[[ RECORDS FOR PROCESSING, beginning ]]
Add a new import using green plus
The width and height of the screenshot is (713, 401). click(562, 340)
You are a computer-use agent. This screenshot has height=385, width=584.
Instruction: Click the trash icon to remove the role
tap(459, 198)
[[ RECORDS FOR PROCESSING, end ]]
Please reproduce the material in its entirety, exactly as it stands.

* **WRITTEN SOLUTION**:
Add a new import using green plus
The width and height of the screenshot is (713, 401). click(562, 340)
You are a computer-use agent. This screenshot has height=385, width=584.
Instruction: Click the trash icon to remove the role
tap(459, 198)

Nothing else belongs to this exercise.